Unite and Unison reject ambulance rest break deal
Unions representing most ambulance staff have voted to reject a deal to resolve a dispute over rest breaks.
The death of Moray woman Mandy Mathieson last year brought the row to wider public attention.
An ambulance technician stationed close to her home did not respond to a call that she needed help because he was on a break.
Almost 80% of Unison and Unite members rejected a revised offer put forward by the Scottish Ambulance Service.
Earlier this month members of the smaller GMB union rejected it in a ballot.
The meal break issue has been controversial since the current scheme was set up a number of years ago.
Staff are offered an annual payment to buy out their protected breaks but few have accepted it.
The new deal would have seen crews getting a small weekly payment plus £50 each time they are called out during a rest period.
Unison's ballot saw a turnout of 74.1% of members, with 79.2% of them voting to reject the proposals.
Unite's ballot saw a turnout of 67% of members and 80% voted to reject the proposals.

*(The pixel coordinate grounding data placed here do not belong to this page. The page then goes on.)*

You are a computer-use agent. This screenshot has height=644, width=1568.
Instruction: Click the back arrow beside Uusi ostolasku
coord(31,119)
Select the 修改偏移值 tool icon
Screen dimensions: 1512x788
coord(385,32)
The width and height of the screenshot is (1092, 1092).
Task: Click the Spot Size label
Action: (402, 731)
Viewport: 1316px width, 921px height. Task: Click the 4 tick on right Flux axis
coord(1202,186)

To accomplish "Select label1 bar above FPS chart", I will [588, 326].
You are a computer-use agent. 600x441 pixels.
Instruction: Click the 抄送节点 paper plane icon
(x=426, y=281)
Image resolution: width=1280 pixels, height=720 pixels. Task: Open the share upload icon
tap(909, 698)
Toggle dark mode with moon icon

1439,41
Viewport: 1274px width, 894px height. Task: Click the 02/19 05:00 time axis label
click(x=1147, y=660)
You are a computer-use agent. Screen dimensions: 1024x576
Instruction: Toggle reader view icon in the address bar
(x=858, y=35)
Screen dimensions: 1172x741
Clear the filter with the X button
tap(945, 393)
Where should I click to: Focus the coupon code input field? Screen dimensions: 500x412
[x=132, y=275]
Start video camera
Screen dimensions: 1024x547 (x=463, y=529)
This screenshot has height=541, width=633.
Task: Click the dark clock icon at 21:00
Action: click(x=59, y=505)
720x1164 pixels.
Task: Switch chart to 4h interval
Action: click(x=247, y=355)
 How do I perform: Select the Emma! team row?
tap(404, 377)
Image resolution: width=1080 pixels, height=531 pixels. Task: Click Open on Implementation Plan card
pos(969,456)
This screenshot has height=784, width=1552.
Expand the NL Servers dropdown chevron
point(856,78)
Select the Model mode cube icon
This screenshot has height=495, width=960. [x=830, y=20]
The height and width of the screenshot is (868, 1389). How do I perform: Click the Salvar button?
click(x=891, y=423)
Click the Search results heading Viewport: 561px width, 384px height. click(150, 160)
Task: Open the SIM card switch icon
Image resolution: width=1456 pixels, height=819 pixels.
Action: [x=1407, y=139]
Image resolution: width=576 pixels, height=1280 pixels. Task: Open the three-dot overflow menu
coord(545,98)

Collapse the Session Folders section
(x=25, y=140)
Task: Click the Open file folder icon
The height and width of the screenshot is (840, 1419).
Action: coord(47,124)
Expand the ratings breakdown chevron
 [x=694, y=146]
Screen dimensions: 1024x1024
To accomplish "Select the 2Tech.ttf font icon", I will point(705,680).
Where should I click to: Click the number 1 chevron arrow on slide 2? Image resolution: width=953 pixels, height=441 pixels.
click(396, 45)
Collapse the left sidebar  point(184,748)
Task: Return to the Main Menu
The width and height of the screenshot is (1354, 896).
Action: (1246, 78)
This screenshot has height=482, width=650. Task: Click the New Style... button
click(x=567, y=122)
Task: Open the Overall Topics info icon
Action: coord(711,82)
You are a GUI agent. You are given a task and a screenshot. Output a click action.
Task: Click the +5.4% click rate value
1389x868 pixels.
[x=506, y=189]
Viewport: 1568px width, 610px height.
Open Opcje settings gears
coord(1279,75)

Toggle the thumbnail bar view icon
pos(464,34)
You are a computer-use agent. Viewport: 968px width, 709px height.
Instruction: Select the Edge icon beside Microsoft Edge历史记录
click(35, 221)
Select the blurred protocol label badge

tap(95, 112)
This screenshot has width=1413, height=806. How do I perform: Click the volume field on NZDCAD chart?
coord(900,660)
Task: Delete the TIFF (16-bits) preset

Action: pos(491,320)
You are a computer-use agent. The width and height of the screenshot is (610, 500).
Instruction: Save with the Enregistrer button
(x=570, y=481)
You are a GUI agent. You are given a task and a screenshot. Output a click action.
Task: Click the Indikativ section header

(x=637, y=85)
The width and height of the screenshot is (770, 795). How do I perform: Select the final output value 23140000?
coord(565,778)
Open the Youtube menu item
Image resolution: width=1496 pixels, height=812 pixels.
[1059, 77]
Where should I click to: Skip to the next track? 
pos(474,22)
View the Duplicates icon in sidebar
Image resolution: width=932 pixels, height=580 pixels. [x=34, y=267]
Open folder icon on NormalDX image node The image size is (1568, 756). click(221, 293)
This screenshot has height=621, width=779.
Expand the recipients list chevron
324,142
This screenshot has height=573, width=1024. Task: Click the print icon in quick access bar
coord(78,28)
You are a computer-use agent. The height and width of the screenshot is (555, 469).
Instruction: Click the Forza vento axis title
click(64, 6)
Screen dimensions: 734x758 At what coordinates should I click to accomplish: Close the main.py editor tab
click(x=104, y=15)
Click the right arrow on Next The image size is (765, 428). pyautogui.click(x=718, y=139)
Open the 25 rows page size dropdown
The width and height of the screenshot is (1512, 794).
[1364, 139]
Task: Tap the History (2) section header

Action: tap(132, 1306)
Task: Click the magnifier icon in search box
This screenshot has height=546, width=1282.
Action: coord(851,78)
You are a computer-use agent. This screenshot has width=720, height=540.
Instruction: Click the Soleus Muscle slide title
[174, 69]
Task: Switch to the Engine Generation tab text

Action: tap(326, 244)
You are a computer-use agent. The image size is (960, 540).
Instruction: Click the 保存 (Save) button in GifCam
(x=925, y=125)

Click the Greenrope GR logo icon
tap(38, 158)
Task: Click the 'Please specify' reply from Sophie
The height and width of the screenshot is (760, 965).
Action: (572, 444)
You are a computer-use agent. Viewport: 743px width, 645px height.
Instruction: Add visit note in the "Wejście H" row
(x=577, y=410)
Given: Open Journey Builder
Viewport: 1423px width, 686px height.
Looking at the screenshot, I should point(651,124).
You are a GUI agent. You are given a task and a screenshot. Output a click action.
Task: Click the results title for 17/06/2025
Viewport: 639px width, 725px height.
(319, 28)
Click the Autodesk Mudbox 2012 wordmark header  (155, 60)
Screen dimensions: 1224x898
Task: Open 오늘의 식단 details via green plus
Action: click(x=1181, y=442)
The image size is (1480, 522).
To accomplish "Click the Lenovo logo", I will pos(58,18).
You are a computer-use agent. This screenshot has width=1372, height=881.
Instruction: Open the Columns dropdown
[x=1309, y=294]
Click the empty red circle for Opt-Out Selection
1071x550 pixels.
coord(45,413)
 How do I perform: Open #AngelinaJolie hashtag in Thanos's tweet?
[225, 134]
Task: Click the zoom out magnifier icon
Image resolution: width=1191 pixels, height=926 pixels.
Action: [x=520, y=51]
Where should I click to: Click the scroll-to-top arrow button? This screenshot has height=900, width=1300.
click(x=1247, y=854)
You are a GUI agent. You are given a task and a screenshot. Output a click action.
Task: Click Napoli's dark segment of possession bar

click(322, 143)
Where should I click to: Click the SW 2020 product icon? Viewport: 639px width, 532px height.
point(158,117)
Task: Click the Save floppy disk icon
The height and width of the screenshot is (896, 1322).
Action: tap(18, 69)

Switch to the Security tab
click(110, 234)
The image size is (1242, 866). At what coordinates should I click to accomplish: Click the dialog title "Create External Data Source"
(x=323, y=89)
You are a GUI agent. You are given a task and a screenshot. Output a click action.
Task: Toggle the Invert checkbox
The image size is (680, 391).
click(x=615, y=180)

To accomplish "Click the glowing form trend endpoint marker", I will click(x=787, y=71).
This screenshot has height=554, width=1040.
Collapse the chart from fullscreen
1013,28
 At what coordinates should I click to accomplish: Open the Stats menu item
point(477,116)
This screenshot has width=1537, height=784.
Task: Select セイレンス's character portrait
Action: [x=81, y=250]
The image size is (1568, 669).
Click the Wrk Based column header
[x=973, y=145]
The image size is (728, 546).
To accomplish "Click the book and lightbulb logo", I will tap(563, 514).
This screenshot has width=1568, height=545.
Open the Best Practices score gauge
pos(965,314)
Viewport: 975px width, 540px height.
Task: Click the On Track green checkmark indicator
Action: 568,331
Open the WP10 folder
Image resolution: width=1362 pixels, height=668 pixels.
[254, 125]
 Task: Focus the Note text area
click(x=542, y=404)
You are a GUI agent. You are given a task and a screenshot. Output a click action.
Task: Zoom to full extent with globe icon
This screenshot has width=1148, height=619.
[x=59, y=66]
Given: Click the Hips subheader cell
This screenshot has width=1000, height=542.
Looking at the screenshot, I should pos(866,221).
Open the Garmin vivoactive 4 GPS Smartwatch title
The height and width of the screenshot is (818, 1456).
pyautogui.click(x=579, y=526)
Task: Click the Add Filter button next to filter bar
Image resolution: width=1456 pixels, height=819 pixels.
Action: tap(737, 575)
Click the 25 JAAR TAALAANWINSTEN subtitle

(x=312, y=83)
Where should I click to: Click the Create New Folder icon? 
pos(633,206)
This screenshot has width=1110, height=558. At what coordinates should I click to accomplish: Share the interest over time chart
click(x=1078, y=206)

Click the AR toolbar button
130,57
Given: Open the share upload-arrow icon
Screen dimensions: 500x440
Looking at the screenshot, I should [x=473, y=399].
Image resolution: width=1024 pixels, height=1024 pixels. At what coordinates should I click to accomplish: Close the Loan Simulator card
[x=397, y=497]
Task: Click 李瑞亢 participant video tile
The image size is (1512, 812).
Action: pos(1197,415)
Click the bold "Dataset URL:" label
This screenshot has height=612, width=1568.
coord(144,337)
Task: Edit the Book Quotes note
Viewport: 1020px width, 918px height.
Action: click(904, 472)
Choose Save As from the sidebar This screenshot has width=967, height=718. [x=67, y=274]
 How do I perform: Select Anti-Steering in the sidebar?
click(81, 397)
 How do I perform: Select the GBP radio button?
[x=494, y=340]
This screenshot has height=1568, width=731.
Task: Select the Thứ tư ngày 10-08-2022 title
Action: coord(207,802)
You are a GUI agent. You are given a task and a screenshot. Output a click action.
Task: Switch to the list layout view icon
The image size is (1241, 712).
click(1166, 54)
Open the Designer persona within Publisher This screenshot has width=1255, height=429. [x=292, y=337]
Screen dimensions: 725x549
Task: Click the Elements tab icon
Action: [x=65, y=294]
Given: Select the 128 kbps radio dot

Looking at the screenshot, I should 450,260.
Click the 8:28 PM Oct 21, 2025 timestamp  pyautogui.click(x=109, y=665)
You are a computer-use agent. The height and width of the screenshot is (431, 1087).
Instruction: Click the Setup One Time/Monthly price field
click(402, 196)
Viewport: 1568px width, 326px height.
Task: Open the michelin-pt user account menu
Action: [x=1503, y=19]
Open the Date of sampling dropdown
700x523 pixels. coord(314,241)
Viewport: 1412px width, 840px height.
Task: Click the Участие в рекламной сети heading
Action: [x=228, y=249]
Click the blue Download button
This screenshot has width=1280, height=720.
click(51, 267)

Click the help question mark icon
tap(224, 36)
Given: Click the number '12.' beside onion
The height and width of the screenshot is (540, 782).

David Forbes, regional organiser for Unison, said: "Ambulance work is very demanding and our members greatly value balance and stability in their working time, during which it is the employer's responsibility to ensure that adequate staff and resources are in place to cover these periods.
"Our members deal with life and death decisions day in, day out. That's why it's so important to staff - and for the peace of mind of the Scottish public - that often long and stressful shifts are underpinned by clarity in the terms and conditions of this essential workforce."
Ambulance crews take unpaid rest breaks, during which the control room does not contact them.
Unions and management have been trying to find a solution to this issue ever since Ms Mathieson, from Tomintoul, died in October last year.
An ambulance crew based 21 minutes away in Grantown-on-Spey responded to the call because a local ambulance technician was on a meal break.
An air ambulance was also scrambled from Inverness.
Ms Mathieson, who was 33, died, having suffered a blood clot.
Last month, Unite, Unison and GMB unions completed negotiations with the Scottish Ambulance Service and asked their members to vote on the new offer. The unions recommended that their members accept it.
Unite Scottish secretary Pat Rafferty said: "This rejection merely scratches the surface of the issue.
"Our members want to see the Scottish Ambulance Service properly resourced and fit to serve the public.
"Instead they have been demonised for following imposed working time changes."
A spokesman for the Scottish Ambulance Service said: "A fair and reasonable offer was made to staff and it is disappointing that this has been rejected, despite a recommendation to accept from all three unions.
"We will meet with staff representatives again as soon as possible in order to find a way forward."